Moynihan would remain in Criminal History V, so with an offense level of 7, his guideline range in the absence of the § 1512(c)(2) conviction would be 12 to 18 months. Because any sentence above the minimum of that range (12 months) would result in a sentence above the maximum authorized by 18 U.S.C. § 1752 (12 months), the statutory maximum supplies the guideline sentence. See U.S.S.G. § 5G1.1(a).
Moving on to the other § 3553(a) factors, the Court would likely sentence Moynihan to a sentence of 12 months on Counts Two and Three, to run concurrently. The Court explained its reasoning at the prior sentencing hearing, Sentencing Tr. at 41-47, and need not expound on it here. Little has changed. Moynihan was convicted of prior offenses; he committed serious offenses that went beyond mere trespass; he was one of the first individuals to breach the Capitol; he made his way to the Senate Chamber, rifled through the papers of a senator, and then bragged about it; and he did not show remorse for his crimes at sentencing.In sum, taking account of all the circumstances as the Court sees them today, a 12-month sentence would be “sufficient, but not greater than necessary” to satisfy the purposes of federal sentencing. 18 U.S.C. § 3553(a).
At sentencing, the Court agreed with Moynihan that because his original guidelines range (33 to 41 months) overstated his criminal history, a departure from the range was warranted. Sentencing Tr. at 42-43. The Court sentenced him to 21 months, which it noted was “the low end of [Criminal History Category] 3 of the guidelines.” Id. at 46. A similar departure would not be warranted here. As the facts listed above indicate, Moynihan is one of the more serious January 6th misdemeanants. A 12-month sentence would accurately reflect the seriousness of his offenses.

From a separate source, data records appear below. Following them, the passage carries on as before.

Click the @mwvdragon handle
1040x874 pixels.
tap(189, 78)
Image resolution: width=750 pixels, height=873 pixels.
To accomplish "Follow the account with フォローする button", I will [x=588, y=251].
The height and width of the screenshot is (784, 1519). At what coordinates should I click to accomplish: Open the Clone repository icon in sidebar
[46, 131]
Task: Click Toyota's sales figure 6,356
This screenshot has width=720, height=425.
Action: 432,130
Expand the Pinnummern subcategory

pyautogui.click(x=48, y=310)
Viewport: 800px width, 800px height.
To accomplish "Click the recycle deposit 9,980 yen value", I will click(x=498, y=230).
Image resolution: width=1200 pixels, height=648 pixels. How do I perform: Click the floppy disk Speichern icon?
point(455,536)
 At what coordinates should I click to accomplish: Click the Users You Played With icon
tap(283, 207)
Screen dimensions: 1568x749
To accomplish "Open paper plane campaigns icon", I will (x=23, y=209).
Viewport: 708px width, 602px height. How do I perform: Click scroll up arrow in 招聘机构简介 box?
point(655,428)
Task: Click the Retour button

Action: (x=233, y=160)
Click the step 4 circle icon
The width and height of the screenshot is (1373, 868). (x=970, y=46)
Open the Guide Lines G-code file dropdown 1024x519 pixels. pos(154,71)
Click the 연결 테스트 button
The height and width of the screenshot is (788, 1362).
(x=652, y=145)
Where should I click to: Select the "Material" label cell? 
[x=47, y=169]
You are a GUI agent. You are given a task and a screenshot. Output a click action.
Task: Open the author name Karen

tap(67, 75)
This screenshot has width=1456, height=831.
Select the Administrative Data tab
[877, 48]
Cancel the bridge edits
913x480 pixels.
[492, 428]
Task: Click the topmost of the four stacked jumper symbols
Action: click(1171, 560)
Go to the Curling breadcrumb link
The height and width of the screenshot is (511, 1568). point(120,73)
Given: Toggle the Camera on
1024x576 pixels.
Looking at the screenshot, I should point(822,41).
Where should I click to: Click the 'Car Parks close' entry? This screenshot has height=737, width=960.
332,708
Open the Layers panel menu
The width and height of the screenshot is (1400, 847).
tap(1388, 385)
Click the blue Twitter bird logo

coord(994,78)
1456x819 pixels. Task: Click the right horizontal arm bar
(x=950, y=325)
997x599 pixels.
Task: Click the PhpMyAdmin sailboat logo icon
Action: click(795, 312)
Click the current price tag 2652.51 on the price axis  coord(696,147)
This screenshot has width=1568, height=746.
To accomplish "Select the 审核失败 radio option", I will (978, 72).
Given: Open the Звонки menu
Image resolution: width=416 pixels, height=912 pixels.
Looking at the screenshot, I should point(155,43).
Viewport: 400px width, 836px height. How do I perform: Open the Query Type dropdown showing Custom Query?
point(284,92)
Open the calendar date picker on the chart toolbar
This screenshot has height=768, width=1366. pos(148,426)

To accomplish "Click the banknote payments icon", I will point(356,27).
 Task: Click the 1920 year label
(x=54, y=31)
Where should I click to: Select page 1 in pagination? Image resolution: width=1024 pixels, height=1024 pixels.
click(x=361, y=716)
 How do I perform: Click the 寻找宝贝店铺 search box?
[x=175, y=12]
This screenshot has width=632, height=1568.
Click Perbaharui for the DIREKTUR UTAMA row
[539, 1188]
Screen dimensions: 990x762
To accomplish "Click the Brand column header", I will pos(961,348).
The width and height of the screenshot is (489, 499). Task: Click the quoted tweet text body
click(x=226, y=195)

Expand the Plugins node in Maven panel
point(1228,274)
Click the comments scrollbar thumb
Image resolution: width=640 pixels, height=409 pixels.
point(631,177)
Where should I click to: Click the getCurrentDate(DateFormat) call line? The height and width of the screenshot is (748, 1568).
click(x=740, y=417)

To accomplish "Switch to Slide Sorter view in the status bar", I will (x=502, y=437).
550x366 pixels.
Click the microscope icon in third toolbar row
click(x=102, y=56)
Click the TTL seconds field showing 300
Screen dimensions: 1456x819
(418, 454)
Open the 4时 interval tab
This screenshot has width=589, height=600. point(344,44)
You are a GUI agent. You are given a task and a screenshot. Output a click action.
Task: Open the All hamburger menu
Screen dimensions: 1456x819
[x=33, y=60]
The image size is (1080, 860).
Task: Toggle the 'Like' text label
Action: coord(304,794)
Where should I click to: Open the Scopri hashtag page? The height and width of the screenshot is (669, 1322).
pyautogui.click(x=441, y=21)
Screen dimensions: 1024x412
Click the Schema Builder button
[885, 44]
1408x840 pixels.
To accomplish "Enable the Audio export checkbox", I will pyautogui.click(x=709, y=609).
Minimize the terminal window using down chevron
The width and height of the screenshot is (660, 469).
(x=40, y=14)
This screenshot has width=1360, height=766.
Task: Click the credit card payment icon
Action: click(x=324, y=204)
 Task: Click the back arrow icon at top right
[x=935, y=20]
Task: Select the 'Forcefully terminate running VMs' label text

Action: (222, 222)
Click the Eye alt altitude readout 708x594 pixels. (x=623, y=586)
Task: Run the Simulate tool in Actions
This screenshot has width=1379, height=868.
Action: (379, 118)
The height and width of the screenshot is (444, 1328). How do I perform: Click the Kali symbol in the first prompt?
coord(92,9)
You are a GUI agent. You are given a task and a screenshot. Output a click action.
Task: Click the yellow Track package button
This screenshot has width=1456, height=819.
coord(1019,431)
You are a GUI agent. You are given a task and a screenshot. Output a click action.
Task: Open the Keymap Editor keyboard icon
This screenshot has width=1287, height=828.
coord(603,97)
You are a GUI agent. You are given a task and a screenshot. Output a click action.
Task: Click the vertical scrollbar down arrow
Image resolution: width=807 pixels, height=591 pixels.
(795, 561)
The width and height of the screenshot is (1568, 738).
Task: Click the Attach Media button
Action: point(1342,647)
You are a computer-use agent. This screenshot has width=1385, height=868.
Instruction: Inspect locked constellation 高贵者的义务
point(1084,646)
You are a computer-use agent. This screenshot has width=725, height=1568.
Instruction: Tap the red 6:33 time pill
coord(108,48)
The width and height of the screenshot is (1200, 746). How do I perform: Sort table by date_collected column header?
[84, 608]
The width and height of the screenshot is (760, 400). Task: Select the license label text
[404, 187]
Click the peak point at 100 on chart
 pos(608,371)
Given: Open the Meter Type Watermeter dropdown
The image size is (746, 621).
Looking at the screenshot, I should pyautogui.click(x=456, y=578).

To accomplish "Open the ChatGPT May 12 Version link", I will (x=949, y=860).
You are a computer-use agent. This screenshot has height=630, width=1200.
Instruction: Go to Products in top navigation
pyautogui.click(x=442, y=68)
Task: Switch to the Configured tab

Because at the time of this order's issuance, Moynihan still has time left on a 12-month sentence, the Court orders his detention terminated at the end of those 12 months. See 18 U.S.C. § 3143(b)(1)(B) (If the appeal is “likely to result in” “a reduced sentence to a term of imprisonment less than the total of the time already served plus the expected duration of the appeal process,” “the judicial officer shall order the detention terminated at the expiration of the likely reduced sentence.”).
III. Conclusion
For the foregoing reasons, the Court will grant Defendant's Motion for Release Pending Appeal. A separate Order shall accompany this memorandum opinion.